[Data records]
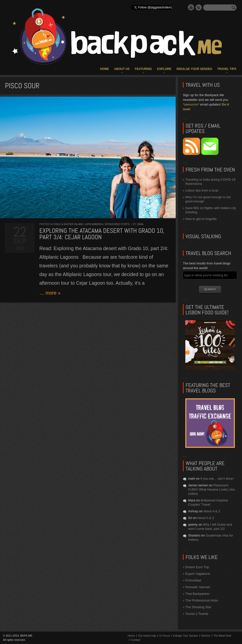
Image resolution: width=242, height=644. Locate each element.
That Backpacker (197, 594)
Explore (164, 69)
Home (104, 69)
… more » (50, 293)
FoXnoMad (193, 580)
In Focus (164, 636)
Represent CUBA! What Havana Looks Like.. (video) (212, 489)
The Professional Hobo (202, 600)
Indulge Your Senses (194, 69)
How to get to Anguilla (201, 219)
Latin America (94, 224)
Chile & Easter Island (68, 224)
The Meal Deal (222, 636)
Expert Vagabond (198, 574)
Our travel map (147, 636)
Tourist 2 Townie (197, 614)
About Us (122, 69)
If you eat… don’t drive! (217, 478)
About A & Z (212, 511)
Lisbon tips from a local (202, 190)
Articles (205, 636)
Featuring (143, 69)
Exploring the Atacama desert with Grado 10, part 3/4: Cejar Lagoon (102, 234)
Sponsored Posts (117, 224)
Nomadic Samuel (197, 587)
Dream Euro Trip (197, 567)
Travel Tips (227, 69)
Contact (136, 640)
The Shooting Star (198, 607)
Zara (140, 224)
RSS (199, 8)
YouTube (191, 8)
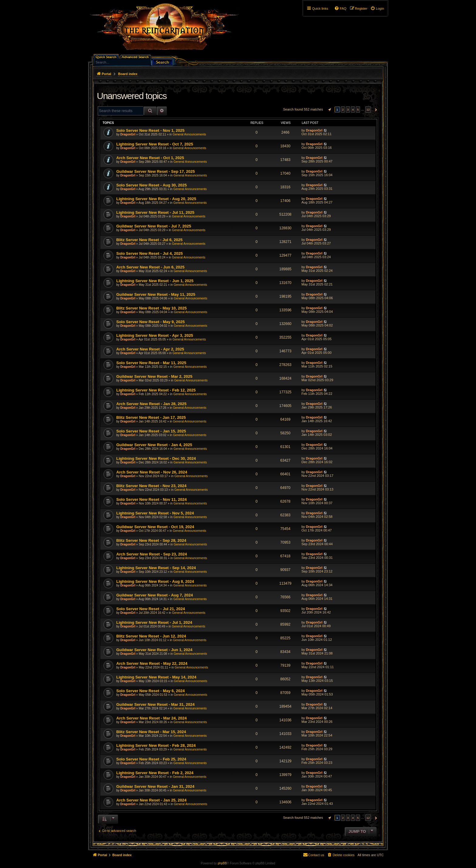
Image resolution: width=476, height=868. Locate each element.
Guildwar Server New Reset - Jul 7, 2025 (154, 226)
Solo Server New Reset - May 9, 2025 (150, 322)
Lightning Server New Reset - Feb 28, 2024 (156, 745)
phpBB (222, 863)
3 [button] (348, 110)
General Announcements (189, 134)
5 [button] (358, 110)
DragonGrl (128, 134)
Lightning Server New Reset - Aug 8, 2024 (155, 581)
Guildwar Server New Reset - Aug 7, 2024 (154, 595)
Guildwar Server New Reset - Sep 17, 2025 (156, 172)
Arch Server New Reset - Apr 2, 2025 (150, 349)
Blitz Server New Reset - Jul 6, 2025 (149, 240)
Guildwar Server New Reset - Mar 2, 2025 (154, 376)
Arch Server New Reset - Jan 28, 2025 (151, 404)
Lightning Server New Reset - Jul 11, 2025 (155, 212)
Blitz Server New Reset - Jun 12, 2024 (151, 636)
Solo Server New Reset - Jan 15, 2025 (151, 431)
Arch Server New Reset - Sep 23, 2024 (152, 554)
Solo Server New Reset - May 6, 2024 (150, 691)
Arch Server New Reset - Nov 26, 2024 (152, 472)
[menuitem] (377, 8)
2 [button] (343, 110)
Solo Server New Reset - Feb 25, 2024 (151, 759)
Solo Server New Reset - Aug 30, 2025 (151, 185)
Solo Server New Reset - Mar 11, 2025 (151, 363)
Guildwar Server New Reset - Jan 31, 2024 (155, 786)
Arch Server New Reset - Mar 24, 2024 (151, 718)
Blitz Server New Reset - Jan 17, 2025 (151, 417)
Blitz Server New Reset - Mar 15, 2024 (151, 732)
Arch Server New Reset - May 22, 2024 (152, 663)
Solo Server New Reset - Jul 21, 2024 (151, 609)
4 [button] (353, 110)
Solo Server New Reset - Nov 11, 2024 (151, 499)
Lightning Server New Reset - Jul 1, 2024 (154, 622)
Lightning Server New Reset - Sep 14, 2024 (156, 568)
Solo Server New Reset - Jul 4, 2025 (149, 253)
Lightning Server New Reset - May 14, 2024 (156, 677)
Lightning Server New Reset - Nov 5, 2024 (155, 513)
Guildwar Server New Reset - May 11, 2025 (156, 294)
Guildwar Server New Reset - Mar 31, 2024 (155, 704)
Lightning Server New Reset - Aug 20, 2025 (156, 199)
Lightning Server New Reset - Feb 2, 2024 (155, 773)
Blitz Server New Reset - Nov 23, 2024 (151, 486)
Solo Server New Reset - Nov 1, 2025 (150, 130)
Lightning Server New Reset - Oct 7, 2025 (155, 144)
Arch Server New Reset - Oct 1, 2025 (150, 158)
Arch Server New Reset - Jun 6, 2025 (150, 267)
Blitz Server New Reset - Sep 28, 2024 (151, 540)
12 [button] (368, 110)
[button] (329, 110)
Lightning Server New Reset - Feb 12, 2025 (156, 390)
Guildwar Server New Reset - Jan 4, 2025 (154, 445)
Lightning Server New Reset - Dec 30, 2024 (156, 458)
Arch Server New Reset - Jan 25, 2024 (151, 800)
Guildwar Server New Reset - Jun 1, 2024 (154, 650)
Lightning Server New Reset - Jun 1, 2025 (155, 281)
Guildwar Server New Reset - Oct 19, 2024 (155, 527)
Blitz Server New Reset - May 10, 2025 (151, 308)
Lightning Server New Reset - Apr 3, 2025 (155, 335)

**WORK INSTRUCTIONS**
Put all of the data above into a two-column CSV with the headers "text" and "answer", giving each text and its answer one row, each in its own quoted field with any line breaks replaced by spaces. Leave the pictures out.

**ANSWER TO THE TASK**
text,answer
"Image resolution: width=242, height=644. Locate each element. That Backpacker","(197, 594)"
"Explore","(164, 69)"
"Home","(104, 69)"
"… more »","(50, 293)"
"FoXnoMad","(193, 580)"
"In Focus","(164, 636)"
"Represent CUBA! What Havana Looks Like.. (video)","(212, 489)"
"The Professional Hobo","(202, 600)"
"Indulge Your Senses","(194, 69)"
"How to get to Anguilla","(201, 219)"
"Latin America","(94, 224)"
"Chile & Easter Island","(68, 224)"
"The Meal Deal","(222, 636)"
"Expert Vagabond","(198, 574)"
"Our travel map","(147, 636)"
"Tourist 2 Townie","(197, 614)"
"About Us","(122, 69)"
"If you eat… don’t drive!","(217, 478)"
"About A & Z","(212, 511)"
"Lisbon tips from a local","(202, 190)"
"Articles","(205, 636)"
"Featuring","(143, 69)"
"Exploring the Atacama desert with Grado 10, part 3/4: Cejar Lagoon","(102, 234)"
"Sponsored Posts","(117, 224)"
"Nomadic Samuel","(197, 587)"
"Dream Euro Trip","(197, 567)"
"Travel Tips","(227, 69)"
"Contact","(136, 640)"
"The Shooting Star","(198, 607)"
"Zara","(140, 224)"
"RSS","(199, 8)"
"YouTube","(191, 8)"
"Image resolution: width=476, height=868. Locate each element. Guildwar Server New Reset - Jul 7, 2025","(154, 226)"
"Solo Server New Reset - May 9, 2025","(150, 322)"
"Lightning Server New Reset - Feb 28, 2024","(156, 745)"
"phpBB","(222, 863)"
"3 [button]","(348, 110)"
"General Announcements","(189, 134)"
"5 [button]","(358, 110)"
"DragonGrl","(128, 134)"
"Lightning Server New Reset - Aug 8, 2024","(155, 581)"
"Guildwar Server New Reset - Aug 7, 2024","(154, 595)"
"Guildwar Server New Reset - Sep 17, 2025","(156, 172)"
"Arch Server New Reset - Apr 2, 2025","(150, 349)"
"Blitz Server New Reset - Jul 6, 2025","(149, 240)"
"Guildwar Server New Reset - Mar 2, 2025","(154, 376)"
"Arch Server New Reset - Jan 28, 2025","(151, 404)"
"Lightning Server New Reset - Jul 11, 2025","(155, 212)"
"Blitz Server New Reset - Jun 12, 2024","(151, 636)"
"Solo Server New Reset - Jan 15, 2025","(151, 431)"
"Arch Server New Reset - Sep 23, 2024","(152, 554)"
"Solo Server New Reset - May 6, 2024","(150, 691)"
"Arch Server New Reset - Nov 26, 2024","(152, 472)"
"[menuitem]","(377, 8)"
"2 [button]","(343, 110)"
"Solo Server New Reset - Feb 25, 2024","(151, 759)"
"Solo Server New Reset - Aug 30, 2025","(151, 185)"
"Solo Server New Reset - Mar 11, 2025","(151, 363)"
"Guildwar Server New Reset - Jan 31, 2024","(155, 786)"
"Arch Server New Reset - Mar 24, 2024","(151, 718)"
"Blitz Server New Reset - Jan 17, 2025","(151, 417)"
"Blitz Server New Reset - Mar 15, 2024","(151, 732)"
"Arch Server New Reset - May 22, 2024","(152, 663)"
"Solo Server New Reset - Jul 21, 2024","(151, 609)"
"4 [button]","(353, 110)"
"Solo Server New Reset - Nov 11, 2024","(151, 499)"
"Lightning Server New Reset - Jul 1, 2024","(154, 622)"
"Lightning Server New Reset - Sep 14, 2024","(156, 568)"
"Solo Server New Reset - Jul 4, 2025","(149, 253)"
"Lightning Server New Reset - May 14, 2024","(156, 677)"
"Lightning Server New Reset - Nov 5, 2024","(155, 513)"
"Guildwar Server New Reset - May 11, 2025","(156, 294)"
"Guildwar Server New Reset - Mar 31, 2024","(155, 704)"
"Lightning Server New Reset - Aug 20, 2025","(156, 199)"
"Lightning Server New Reset - Feb 2, 2024","(155, 773)"
"Blitz Server New Reset - Nov 23, 2024","(151, 486)"
"Solo Server New Reset - Nov 1, 2025","(150, 130)"
"Lightning Server New Reset - Oct 7, 2025","(155, 144)"
"Arch Server New Reset - Oct 1, 2025","(150, 158)"
"Arch Server New Reset - Jun 6, 2025","(150, 267)"
"Blitz Server New Reset - Sep 28, 2024","(151, 540)"
"12 [button]","(368, 110)"
"[button]","(329, 110)"
"Lightning Server New Reset - Feb 12, 2025","(156, 390)"
"Guildwar Server New Reset - Jan 4, 2025","(154, 445)"
"Lightning Server New Reset - Dec 30, 2024","(156, 458)"
"Arch Server New Reset - Jan 25, 2024","(151, 800)"
"Guildwar Server New Reset - Jun 1, 2024","(154, 650)"
"Lightning Server New Reset - Jun 1, 2025","(155, 281)"
"Guildwar Server New Reset - Oct 19, 2024","(155, 527)"
"Blitz Server New Reset - May 10, 2025","(151, 308)"
"Lightning Server New Reset - Apr 3, 2025","(155, 335)"